Exercise description:
Which four common types of stressors does the article on surviving stress attribute to Dr. Karl Albrecht?

Passage provided:
— BEGIN —

How To Survive Stress

Surviving Stress

A little stress is a good. It encourages you to grow and take your skills to the next level so that you can to manage life more effectively.

Ongoing or chronic stress – that’s not so good! The negative ramifications are numerous, including illness, insomnia, weight gain, and depression. It also diminishes your work performance, and creates issues in your relationships. Nobody wants that!

According to Dr. Karl Albrecht, author of the bestselling book Stress and the Manager: How To Make It Work For You, there are four common types of stressors:

1. Time Stress

Fretting over deadlines, rushing to avoid being late, or worrying about time – having too much time or too little time all fall into the time stress category of stress. Also included in this category are tasks you have to do, potential failures, and feeling trapped or hopeless.

Beefing up your time management skills, learning to prioritize – really prioritize, and implementing boundaries can go a long way towards alleviating time stress!

2. Anticipatory Stress

This is the kind of stress you experience when you focus on an upcoming presentation or have an upcoming dentist appointment. Anytime you dwell on the events in the future, especially in a negative way, it creates pressure and anxiety.

Learning to be present and addressing your deeper fears like fear of failure or all the possible ways what’s ahead might go wrong is the fix. It is the perfect opportunity to take your thoughts captive. (2 Corinthians 10:5)

3. Situational Stress

This is the type of anxiety that shows up when you are in a frightening situation or have no control like in the midst of an emergency. Conflict evokes this kind of stress for many, but it can also include moments like getting fired or making a silly mistake in front of the people you lead. It’s sudden and unexpected.

Tools that can help minimize this type of stress are being more self –aware and connected to your feelings, learning how to handle conflict, being more prepared, and having grace for yourself. You create extra stress when you expect perfection from yourself.

4. Encounter Stress

This could also be called “People Stress” because it is the strain that’s created when you worry about interacting with certain people or groups of people, or when you must interact with people on a regular basis. Examples would be a counselor, doctor, or teacher. Introverts might experience “people overload” and experience feeling being zapped of energy or overwhelmed following extended times that involve people.

To reduce encounter stress, focus on improving your people skills and growing your emotional intelligence.

When you are able to give stress a name (one of the four types above) then you can so something to remedy the situation –perhaps one of the solutions suggested above.

So how do you typically react to stress?  That’s the second step!

Do you…

1. Avoid

If you fall into the avoid category, you might respond to stress by escaping, shutting down, or procrastinating. Regrettably this only increases and prolongs stress.

2. Complain

Essentially this is externalizing your stress – serving up big helpings of it on those around you. Stress is contagious! And as you unload you are reinforcing negative thoughts in your mind and advertising your fears rather than getting rid of your negative emotions.

3. Obsess

Replaying events over and over again in your mind compounds the pressure! Whatever got you going…it isn’t going to get smaller by dwelling on it or focusing all your energy on it. It’s actually a way of meditating…and definitely not in a healthy way!

4. Internalize

Instead of venting or complaining, you doubt or blame yourself for the stress you are experiencing. Just like complaining, it will keep you from taking responsibility in a productive and proactive way.

If you are prone to handling stress in one or more of the above ways, odds are that you are stuck, which creates more stress!

— END —

(Stored dataset items)

— BEGIN —

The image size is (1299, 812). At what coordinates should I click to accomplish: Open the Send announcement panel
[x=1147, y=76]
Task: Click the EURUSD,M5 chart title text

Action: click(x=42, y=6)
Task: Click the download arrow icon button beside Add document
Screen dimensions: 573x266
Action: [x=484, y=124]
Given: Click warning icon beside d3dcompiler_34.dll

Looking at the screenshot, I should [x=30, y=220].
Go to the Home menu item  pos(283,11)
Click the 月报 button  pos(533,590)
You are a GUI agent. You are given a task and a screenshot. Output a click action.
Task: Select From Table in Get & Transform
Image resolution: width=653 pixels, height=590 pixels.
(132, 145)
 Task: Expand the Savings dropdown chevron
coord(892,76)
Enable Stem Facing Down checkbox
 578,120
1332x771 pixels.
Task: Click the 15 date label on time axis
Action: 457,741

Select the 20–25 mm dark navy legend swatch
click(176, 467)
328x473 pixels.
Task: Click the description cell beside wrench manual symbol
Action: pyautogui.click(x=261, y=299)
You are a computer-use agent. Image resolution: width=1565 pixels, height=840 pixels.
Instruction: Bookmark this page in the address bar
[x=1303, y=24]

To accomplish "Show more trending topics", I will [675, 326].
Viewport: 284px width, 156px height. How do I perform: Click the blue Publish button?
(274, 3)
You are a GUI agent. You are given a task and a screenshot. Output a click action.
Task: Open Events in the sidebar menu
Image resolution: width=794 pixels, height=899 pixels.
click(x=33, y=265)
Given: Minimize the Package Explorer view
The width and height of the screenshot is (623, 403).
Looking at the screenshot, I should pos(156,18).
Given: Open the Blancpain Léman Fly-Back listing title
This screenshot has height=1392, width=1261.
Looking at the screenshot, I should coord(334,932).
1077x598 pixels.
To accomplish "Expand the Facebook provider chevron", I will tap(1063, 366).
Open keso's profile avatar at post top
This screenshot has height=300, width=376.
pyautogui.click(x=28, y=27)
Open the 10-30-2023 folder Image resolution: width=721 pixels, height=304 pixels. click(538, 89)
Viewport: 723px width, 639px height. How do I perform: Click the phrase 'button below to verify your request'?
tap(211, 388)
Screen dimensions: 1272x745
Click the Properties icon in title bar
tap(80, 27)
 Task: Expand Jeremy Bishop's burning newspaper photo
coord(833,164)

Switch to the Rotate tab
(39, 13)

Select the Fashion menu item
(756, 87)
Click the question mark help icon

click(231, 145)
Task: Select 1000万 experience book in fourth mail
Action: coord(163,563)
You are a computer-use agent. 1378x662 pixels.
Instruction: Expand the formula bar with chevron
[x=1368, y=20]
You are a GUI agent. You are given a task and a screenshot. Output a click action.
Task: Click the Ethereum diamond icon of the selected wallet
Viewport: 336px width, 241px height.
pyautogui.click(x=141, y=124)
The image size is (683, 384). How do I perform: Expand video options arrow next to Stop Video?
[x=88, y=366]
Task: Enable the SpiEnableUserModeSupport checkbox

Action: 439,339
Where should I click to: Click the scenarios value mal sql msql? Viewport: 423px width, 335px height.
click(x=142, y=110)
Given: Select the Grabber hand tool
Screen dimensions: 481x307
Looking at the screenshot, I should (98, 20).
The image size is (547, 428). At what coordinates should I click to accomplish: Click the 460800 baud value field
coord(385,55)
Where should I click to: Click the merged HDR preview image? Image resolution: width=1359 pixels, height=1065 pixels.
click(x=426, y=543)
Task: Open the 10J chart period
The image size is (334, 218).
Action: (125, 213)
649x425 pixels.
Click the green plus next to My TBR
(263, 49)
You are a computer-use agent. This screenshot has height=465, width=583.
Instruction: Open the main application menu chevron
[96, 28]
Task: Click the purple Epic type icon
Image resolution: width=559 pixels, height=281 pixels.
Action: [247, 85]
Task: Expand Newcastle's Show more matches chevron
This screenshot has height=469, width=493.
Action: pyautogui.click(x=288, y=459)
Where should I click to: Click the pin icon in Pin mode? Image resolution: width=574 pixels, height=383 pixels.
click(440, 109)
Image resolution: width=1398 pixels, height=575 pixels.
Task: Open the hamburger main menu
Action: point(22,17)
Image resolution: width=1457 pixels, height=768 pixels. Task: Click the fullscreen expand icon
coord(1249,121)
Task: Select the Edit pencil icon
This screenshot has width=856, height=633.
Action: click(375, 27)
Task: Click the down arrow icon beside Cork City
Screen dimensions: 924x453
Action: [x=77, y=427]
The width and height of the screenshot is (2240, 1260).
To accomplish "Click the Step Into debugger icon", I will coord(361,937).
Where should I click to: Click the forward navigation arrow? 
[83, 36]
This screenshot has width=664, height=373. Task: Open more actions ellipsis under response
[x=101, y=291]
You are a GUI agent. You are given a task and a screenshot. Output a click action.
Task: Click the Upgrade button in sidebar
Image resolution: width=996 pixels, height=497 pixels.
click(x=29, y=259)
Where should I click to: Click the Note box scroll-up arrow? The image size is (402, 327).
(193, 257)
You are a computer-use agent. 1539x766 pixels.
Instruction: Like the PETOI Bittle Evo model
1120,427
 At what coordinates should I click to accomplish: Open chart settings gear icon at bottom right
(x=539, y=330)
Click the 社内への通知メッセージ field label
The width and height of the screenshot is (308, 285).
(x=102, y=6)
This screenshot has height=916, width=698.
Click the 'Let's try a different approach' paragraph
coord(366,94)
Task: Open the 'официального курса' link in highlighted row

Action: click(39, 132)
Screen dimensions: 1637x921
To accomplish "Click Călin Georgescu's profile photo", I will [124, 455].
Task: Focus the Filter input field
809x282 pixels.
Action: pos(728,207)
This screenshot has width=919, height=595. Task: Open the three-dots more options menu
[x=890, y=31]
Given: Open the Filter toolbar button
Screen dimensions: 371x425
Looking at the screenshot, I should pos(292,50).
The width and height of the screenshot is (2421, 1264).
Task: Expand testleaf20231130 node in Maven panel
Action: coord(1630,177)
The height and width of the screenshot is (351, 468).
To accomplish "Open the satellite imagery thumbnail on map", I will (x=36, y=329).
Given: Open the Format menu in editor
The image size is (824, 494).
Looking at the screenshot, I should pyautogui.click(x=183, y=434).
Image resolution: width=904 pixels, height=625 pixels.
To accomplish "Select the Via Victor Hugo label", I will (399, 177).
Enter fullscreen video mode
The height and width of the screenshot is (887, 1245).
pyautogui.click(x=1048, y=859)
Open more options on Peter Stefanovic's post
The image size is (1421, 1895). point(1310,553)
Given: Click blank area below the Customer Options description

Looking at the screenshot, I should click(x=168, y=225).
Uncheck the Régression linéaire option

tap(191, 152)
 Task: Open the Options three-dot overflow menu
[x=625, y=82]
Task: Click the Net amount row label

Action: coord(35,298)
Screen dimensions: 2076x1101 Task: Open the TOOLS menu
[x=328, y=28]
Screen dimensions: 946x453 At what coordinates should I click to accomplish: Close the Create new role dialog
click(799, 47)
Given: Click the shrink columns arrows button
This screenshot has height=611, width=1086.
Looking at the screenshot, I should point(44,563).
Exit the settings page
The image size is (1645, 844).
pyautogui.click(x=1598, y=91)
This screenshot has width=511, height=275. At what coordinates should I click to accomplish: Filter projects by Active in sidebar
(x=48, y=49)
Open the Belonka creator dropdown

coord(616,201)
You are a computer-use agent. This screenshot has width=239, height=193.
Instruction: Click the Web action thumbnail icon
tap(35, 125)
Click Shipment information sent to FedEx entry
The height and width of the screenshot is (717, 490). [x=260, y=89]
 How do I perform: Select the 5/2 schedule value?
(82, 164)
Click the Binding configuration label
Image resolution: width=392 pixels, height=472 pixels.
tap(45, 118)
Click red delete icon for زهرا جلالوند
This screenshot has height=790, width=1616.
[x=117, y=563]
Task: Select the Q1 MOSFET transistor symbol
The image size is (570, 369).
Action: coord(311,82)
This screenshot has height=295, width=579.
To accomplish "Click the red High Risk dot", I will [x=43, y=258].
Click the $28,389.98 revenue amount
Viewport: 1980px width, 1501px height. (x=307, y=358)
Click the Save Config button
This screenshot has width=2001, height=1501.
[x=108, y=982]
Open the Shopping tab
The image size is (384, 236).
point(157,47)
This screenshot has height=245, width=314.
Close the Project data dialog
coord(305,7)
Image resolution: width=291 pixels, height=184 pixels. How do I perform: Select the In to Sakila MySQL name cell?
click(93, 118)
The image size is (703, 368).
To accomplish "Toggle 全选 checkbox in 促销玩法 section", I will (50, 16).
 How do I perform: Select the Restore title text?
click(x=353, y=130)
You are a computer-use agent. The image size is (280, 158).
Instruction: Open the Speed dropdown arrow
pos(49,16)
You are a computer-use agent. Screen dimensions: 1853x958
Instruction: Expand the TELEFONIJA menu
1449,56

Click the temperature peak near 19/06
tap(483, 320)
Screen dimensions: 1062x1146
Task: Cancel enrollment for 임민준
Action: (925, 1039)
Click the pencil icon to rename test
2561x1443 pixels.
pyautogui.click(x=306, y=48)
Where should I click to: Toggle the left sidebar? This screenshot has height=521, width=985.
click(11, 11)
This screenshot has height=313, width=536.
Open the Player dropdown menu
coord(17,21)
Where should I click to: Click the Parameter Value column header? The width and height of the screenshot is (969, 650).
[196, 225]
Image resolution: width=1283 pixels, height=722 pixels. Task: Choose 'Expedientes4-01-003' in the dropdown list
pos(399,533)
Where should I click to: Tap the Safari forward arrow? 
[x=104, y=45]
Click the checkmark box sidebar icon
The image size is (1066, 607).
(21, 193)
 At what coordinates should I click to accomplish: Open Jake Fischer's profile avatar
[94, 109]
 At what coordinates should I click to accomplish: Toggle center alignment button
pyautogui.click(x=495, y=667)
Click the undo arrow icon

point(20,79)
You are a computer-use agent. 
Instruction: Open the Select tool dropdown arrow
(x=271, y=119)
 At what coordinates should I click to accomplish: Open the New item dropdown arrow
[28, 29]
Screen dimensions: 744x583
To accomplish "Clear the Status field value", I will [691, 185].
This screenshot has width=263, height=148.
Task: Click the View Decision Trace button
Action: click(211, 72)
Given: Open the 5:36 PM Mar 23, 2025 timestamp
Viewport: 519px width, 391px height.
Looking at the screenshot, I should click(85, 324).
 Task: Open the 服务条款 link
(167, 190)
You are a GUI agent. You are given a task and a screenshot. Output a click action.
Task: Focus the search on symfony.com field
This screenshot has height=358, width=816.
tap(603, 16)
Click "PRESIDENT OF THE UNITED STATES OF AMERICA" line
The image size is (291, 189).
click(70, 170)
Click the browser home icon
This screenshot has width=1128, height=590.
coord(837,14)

— END —

The reply:
Time stress, anticipatory stress, situational stress, and encounter stress.